A MUSICAL meeting of minds has produced duo Silverlux, a musical collaboration which straddles the Tamar Valley, writes Sarah Pitt.
The duo are Tavistock-raised Adele Moore and multi-instrumentalist Clive Mead, whose music studio is on Bretonside in Plymouth.
They have recently released their first single Two Moons, along with a video, shot by Clive as an experiment on his phone one sunny day last August, which sees chanteuse Adele performing the song with an ethereal detachment which suits the vibe as she wanders through Cann Woods in the Plym Valley in a glam full-length party dress.

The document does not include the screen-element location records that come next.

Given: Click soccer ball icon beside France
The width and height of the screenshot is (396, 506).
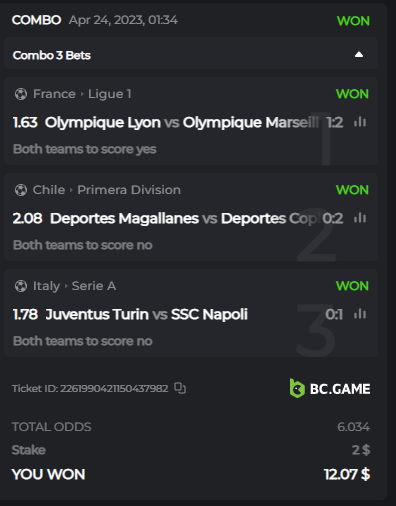Looking at the screenshot, I should click(x=21, y=94).
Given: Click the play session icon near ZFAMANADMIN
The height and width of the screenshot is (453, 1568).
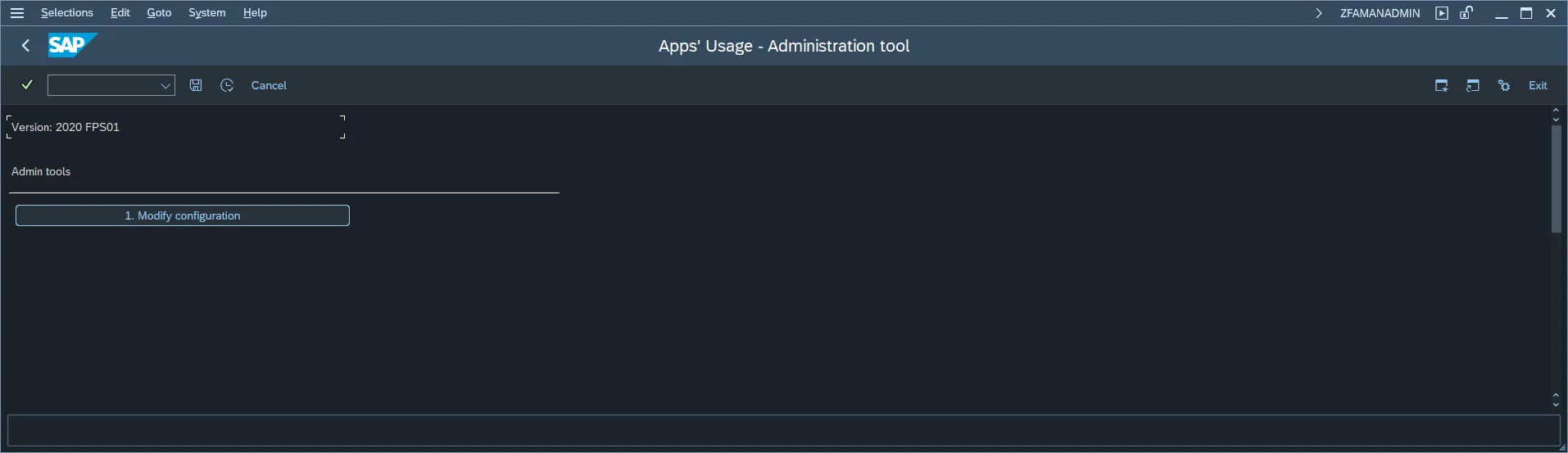Looking at the screenshot, I should [x=1442, y=13].
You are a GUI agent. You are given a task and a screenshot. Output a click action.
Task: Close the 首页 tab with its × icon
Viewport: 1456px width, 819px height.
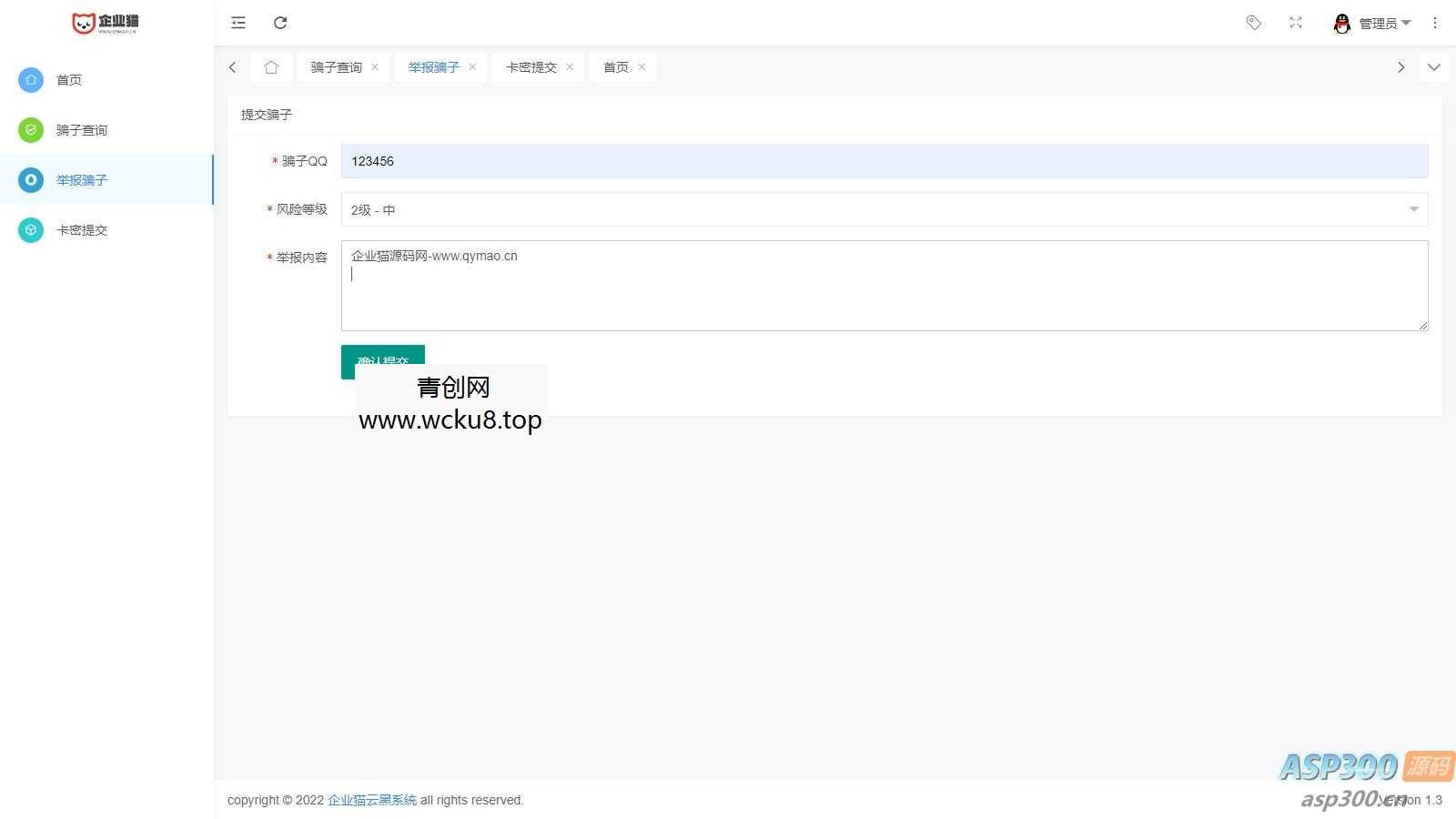(x=642, y=66)
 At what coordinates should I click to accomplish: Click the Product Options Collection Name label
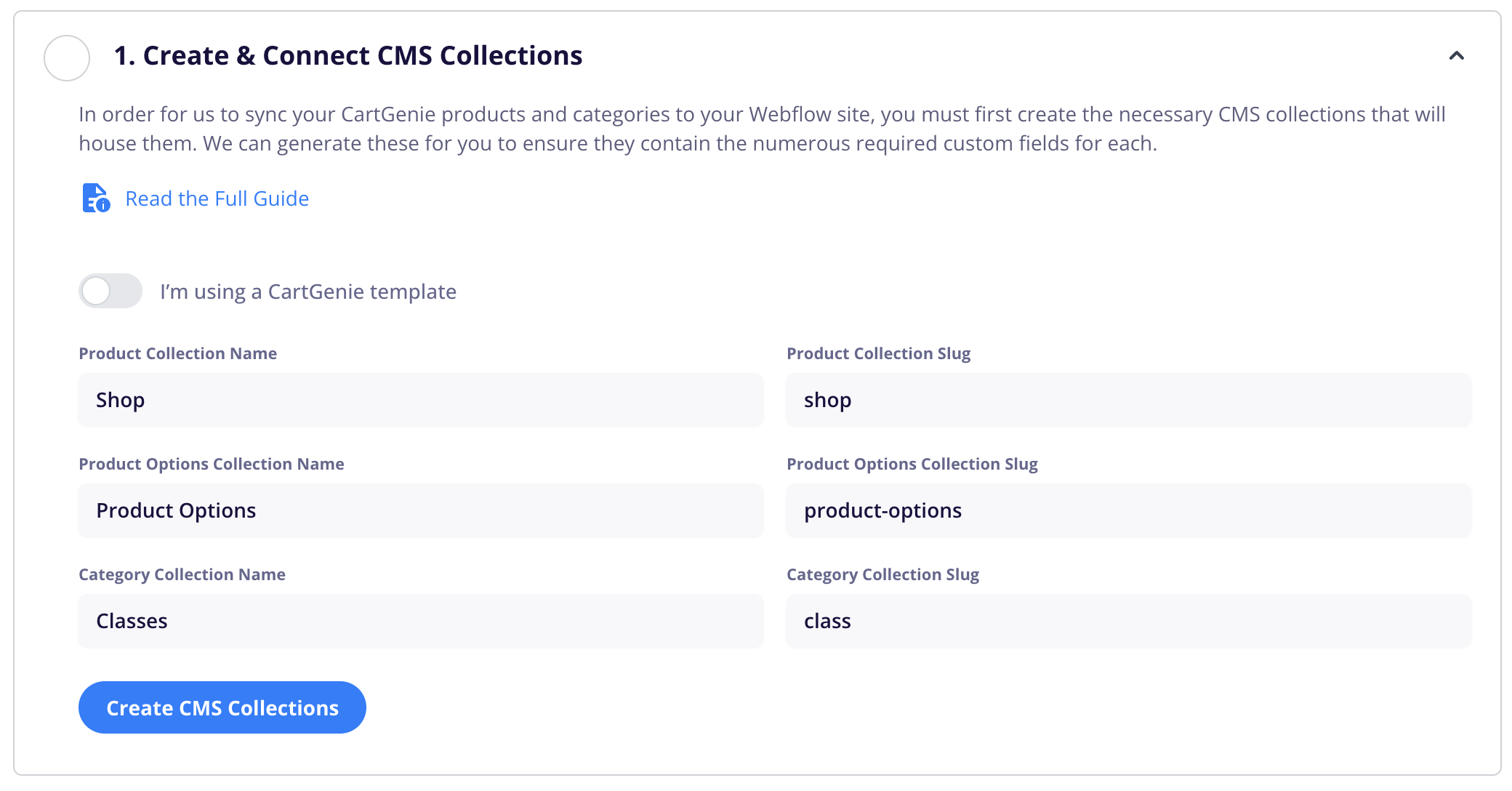tap(211, 464)
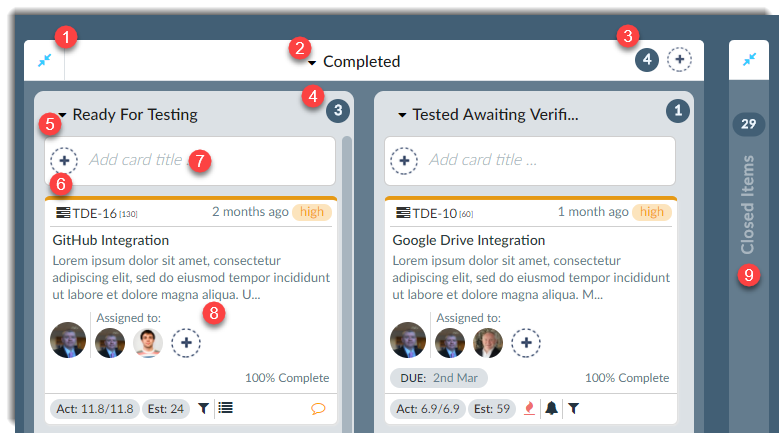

Musical accompaniment and all the magic in the studio afterwards is provided by Clive, a musician and sound engineer of 30 years’ experience, who is currently adding a new dimension to his music-making with PhD studies in computer music at Plymouth University where he also teaches.
The collaboration with Adele, who sings around being a mum to two young boys, came about after they were introduced by a mutual friend not long after Clive moved to the area from Brighton. They have since recorded a number of songs together, describing their music as ‘lounge music served with a twist of now’.
Complex harmonies sit comfortably alongside retro-tinged keyboard, multi-layered guitar music (Clive has quite a collection of guitars) and a 1970s-flavoured rhythm section.
Adele, who now lives in Saltash but grew up in Tavistock, has sung and made music all her life, from her earliest school days at St Rumon’s Infants School in Tavistock, at St Peter’s Junior School and then at Tavistock College ‘with my early roots in music being heavily influenced by the local scene and support from the excellent music department at the school’.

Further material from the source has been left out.